Introduction -- Incompressible Navier-Stokes Equations -- Mathematical Basis of Turbulence Modeling -- The k – ε Model -- Laws of the Turbulence by Similarity Principles -- Steady Navier-Stokes Equations with Wall Laws and Fixed Eddy Viscosities -- Analysis of the Continuous Steady NS-TKE Model -- Evolutionary NS-TKE Model -- Finite Element Approximation of Steady Smagorinsky Model -- Finite Element Approximation of Evolution Smagorinsky Model -- A Projection-based Variational Multi-Scale Model -- Numerical Approximation of NS-TKE Model -- Numerical Experiments -- Appendix A: Tool Box.

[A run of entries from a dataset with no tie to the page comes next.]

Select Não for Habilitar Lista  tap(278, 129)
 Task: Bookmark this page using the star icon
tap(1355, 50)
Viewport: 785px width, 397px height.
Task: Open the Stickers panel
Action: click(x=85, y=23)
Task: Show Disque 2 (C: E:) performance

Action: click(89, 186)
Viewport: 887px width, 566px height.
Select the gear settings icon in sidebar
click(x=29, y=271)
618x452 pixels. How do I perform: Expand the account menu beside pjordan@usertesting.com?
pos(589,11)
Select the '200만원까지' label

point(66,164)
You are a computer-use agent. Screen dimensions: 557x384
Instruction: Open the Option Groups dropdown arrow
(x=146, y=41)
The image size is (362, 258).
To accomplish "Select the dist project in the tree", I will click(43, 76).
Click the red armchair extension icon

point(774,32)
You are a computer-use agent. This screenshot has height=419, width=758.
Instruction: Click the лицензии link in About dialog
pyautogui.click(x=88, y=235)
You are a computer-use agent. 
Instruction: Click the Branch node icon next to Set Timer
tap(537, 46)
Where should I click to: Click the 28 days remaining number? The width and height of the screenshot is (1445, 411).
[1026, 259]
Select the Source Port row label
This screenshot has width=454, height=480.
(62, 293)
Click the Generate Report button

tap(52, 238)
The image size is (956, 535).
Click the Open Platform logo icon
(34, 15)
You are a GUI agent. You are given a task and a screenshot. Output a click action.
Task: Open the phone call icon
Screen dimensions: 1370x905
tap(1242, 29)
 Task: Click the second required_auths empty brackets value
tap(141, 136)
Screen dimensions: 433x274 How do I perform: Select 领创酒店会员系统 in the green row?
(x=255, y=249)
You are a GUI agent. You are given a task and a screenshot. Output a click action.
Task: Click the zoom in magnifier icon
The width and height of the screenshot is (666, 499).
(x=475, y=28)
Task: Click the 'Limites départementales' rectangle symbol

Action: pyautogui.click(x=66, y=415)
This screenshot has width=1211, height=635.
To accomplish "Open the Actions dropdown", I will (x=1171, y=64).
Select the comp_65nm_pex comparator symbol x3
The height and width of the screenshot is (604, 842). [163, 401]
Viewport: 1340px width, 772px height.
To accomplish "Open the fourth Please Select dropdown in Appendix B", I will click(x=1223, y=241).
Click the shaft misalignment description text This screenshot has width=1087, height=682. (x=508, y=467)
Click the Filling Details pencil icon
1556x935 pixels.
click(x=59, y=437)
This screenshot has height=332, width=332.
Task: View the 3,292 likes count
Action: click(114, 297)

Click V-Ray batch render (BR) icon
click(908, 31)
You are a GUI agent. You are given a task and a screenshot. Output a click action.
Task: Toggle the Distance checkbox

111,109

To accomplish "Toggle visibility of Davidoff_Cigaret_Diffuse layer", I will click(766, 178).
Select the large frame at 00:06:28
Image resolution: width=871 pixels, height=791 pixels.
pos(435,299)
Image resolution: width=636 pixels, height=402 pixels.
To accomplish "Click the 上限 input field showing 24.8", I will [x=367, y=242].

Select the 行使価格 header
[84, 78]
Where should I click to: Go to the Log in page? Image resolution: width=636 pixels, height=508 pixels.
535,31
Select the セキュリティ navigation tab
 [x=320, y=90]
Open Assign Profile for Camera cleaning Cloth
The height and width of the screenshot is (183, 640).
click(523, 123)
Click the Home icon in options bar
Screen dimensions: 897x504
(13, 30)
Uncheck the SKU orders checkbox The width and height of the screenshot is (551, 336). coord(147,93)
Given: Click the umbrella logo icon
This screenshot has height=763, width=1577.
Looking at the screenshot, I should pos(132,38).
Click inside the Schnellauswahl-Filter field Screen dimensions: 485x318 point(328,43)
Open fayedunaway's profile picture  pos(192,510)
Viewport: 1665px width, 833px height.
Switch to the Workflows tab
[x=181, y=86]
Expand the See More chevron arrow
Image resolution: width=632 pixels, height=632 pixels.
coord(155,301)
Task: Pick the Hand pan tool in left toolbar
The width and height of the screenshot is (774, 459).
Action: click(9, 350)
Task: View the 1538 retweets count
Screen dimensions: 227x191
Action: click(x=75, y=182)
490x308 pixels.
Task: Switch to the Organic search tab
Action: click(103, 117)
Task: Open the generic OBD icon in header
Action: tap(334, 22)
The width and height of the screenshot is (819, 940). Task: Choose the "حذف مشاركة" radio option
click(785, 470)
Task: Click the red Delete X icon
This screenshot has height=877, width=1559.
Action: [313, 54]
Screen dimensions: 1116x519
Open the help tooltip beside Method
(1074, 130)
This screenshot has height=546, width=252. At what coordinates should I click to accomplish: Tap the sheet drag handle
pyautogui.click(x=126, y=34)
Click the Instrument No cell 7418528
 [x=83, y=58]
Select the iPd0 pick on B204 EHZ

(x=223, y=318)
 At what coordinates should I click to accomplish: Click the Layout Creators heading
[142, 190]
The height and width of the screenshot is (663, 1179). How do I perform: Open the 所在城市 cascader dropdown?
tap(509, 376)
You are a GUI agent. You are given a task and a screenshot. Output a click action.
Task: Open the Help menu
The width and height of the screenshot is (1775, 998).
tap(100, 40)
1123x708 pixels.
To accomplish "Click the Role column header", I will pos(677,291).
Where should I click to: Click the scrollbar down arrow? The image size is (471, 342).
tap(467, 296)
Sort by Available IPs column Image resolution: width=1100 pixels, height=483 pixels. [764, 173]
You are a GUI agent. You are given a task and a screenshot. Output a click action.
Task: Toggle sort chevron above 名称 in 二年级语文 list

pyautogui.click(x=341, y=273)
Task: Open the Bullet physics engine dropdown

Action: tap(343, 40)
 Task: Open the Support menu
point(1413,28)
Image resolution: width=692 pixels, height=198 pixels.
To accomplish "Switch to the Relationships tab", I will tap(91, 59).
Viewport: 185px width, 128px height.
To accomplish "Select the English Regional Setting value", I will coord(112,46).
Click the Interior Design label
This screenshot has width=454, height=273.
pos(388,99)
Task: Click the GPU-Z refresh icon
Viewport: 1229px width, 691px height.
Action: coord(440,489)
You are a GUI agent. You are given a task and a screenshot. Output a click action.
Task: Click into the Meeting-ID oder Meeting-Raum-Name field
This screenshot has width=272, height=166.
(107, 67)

With applications to climate, technology, and industry, the modeling and numerical simulation of turbulent flows are rich with history and modern relevance. The complexity of the problems that arise in the study of turbulence requires tools from various scientific disciplines, including mathematics, physics, engineering, and computer science. Authored by two experts in the area with a long history of collaboration, this monograph provides a current, detailed look at several turbulence models from both the theoretical and numerical perspectives. The k-epsilon, large-eddy simulation, and other models are rigorously derived and their performance is analyzed using benchmark simulations for real-world turbulent flows. Mathematical and Numerical Foundations of Turbulence Models and Applications is an ideal reference for students in applied mathematics and engineering, as well as researchers in mathematical and numerical fluid dynamics. It is also a valuable resource for advanced graduate students in fluid dynamics, engineers, physical oceanographers, meteorologists, and climatologists.